## Collected data entries:

════

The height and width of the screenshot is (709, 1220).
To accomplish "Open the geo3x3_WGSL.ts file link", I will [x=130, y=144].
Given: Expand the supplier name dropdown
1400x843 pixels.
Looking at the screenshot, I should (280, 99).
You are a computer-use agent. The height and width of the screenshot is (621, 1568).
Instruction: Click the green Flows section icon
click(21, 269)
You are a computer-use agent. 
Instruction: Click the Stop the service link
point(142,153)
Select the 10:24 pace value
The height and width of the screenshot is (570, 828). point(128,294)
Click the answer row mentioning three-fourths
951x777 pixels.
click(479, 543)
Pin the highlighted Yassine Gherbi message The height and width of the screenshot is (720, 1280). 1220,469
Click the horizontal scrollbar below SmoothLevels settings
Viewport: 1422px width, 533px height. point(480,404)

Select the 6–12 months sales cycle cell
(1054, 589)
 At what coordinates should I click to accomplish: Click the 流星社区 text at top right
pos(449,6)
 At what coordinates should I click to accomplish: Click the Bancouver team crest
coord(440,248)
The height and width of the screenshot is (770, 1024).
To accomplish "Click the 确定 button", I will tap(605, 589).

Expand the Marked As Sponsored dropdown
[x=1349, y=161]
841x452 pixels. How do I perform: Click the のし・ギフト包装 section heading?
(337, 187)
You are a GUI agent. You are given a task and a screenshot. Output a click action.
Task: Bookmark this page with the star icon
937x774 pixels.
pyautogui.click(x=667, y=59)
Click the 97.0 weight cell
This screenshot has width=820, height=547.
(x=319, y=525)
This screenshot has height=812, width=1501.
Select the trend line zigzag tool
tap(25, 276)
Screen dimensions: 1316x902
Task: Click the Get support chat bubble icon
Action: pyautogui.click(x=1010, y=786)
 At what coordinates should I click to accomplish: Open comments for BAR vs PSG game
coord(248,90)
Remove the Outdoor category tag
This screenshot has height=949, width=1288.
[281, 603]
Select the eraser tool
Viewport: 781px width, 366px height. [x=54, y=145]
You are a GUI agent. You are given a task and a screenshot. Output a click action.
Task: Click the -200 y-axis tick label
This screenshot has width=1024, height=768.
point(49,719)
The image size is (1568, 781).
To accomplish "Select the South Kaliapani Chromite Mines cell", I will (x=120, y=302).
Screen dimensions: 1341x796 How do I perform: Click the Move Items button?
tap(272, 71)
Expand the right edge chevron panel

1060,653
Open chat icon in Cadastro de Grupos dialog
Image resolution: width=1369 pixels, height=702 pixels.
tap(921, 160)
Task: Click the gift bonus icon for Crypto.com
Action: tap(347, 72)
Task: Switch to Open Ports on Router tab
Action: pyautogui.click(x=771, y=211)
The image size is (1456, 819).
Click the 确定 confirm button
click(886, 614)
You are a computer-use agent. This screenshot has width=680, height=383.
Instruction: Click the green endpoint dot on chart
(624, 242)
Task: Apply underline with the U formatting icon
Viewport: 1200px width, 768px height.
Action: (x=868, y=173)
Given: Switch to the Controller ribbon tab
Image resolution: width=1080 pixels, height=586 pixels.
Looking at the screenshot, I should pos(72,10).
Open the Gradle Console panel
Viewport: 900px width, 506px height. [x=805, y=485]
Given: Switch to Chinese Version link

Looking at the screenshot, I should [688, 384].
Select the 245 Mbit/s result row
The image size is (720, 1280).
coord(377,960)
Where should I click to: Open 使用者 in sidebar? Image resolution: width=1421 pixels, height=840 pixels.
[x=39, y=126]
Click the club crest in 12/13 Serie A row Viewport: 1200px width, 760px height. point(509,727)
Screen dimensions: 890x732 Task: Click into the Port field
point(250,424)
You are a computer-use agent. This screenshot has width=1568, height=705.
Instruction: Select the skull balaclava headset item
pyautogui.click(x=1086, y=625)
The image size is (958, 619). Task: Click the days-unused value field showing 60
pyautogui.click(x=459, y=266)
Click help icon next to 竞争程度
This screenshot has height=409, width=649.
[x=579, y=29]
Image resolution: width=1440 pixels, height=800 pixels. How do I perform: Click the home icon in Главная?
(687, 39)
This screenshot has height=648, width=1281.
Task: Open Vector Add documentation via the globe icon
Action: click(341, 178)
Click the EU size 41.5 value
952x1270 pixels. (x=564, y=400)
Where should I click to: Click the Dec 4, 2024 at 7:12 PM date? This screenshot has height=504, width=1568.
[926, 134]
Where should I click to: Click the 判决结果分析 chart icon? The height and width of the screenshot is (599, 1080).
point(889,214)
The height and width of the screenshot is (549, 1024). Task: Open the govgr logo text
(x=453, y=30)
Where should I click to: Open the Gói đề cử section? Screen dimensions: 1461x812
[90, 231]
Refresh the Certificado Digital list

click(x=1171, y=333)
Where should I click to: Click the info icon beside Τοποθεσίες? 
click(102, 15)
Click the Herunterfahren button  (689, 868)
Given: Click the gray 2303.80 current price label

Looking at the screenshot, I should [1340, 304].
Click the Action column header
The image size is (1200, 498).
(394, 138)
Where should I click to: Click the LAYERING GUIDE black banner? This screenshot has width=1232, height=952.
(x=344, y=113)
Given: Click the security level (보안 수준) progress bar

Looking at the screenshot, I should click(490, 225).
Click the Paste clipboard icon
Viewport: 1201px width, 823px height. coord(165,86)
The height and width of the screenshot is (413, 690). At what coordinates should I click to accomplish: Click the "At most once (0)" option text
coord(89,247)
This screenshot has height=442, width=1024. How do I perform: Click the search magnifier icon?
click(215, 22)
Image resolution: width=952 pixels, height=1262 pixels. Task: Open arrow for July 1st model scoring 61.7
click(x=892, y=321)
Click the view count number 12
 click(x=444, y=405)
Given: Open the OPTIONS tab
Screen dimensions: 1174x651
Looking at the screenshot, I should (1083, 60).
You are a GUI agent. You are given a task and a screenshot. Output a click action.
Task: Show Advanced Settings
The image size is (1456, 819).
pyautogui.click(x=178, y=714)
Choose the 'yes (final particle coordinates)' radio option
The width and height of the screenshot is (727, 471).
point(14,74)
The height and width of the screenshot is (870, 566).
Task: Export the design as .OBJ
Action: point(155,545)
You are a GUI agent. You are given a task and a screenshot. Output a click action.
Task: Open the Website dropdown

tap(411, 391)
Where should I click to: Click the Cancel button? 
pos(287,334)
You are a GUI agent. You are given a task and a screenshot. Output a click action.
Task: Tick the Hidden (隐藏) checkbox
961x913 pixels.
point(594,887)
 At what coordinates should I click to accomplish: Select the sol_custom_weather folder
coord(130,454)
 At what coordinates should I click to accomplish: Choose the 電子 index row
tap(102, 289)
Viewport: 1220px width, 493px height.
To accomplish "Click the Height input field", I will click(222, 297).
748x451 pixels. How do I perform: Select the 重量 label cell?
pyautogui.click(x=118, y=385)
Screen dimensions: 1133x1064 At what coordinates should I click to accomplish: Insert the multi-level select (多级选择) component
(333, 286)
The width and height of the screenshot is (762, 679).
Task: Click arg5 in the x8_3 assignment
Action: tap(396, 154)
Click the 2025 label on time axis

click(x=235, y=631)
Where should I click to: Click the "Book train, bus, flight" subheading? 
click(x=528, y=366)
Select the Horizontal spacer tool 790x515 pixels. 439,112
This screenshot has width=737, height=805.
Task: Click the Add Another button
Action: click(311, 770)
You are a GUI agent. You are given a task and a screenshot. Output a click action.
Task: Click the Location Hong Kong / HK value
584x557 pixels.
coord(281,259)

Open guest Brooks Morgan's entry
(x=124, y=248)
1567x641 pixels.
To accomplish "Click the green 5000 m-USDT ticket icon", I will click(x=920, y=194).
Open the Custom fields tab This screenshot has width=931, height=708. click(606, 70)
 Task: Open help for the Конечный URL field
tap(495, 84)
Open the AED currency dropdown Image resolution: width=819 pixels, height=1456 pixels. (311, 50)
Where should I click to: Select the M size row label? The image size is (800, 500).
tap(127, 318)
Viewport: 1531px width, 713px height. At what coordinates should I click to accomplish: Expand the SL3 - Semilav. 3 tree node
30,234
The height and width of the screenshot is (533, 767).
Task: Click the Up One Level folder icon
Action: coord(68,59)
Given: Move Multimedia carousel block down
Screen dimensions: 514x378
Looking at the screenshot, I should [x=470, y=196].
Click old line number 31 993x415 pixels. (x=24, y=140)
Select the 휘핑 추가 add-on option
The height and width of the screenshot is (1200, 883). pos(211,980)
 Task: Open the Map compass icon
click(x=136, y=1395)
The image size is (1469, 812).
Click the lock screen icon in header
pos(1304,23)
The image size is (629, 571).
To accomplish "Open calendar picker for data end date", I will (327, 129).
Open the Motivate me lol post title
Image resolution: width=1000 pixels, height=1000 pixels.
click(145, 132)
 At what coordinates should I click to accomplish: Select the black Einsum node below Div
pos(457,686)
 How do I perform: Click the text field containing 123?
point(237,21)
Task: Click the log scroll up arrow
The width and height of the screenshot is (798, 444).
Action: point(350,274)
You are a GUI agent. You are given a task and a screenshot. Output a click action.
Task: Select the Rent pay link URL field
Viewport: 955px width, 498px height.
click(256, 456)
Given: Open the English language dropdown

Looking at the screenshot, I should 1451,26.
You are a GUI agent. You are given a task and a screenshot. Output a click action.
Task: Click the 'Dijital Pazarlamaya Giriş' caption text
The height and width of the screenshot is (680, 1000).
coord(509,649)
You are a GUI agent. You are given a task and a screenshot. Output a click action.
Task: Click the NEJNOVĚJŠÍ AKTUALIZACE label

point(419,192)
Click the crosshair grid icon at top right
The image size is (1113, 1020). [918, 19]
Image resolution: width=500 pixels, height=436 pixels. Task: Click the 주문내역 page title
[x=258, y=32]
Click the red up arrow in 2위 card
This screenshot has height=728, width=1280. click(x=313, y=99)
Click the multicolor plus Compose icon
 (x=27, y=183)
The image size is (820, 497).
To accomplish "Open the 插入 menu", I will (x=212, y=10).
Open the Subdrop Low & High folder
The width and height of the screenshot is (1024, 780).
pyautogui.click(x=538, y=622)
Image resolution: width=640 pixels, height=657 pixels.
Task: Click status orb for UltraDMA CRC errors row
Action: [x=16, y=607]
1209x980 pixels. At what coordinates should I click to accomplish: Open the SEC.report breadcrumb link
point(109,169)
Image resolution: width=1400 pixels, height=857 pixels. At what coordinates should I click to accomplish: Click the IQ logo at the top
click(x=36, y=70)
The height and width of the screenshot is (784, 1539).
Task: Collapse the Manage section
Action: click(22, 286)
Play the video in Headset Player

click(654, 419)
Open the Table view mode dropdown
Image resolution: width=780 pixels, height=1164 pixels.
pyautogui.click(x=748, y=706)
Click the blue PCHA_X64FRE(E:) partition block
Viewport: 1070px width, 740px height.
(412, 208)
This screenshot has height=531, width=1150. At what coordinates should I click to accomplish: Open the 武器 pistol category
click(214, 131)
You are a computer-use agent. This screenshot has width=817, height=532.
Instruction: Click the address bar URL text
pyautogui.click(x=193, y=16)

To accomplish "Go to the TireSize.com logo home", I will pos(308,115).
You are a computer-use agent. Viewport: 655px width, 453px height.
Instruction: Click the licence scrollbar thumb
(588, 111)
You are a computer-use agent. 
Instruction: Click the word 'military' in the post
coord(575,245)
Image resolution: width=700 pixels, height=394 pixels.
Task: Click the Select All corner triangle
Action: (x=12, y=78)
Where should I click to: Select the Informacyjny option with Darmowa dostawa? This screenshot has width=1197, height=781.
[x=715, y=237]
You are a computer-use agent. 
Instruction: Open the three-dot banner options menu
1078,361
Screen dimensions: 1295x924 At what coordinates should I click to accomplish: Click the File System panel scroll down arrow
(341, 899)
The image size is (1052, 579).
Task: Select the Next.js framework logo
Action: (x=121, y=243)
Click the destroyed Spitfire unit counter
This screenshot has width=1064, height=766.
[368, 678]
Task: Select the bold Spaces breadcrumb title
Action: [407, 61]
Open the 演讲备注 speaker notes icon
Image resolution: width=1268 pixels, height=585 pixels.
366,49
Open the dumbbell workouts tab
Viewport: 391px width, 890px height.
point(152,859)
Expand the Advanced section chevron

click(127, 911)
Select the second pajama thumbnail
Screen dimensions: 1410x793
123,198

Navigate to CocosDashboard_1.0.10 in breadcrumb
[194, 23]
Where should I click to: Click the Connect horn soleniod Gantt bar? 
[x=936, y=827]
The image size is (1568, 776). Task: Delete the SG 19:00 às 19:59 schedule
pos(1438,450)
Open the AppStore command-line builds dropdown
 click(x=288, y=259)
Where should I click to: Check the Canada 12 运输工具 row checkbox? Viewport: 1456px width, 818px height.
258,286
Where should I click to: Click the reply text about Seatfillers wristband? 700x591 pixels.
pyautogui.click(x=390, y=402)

════

## EXERCISE REQUIREMENTS:
For the string "computer", filter the data and copy out each line where it occurs.

## OUTPUT FOR THIS EXERCISE:
You are a computer-use agent. The height and width of the screenshot is (621, 1568).
You are a computer-use agent. 
You are a computer-use agent. This screenshot has width=680, height=383.
You are a computer-use agent. This screenshot has width=1568, height=705.
You are a computer-use agent. This screenshot has width=817, height=532.
You are a computer-use agent. Viewport: 655px width, 453px height.
You are a computer-use agent. 
You are a computer-use agent. 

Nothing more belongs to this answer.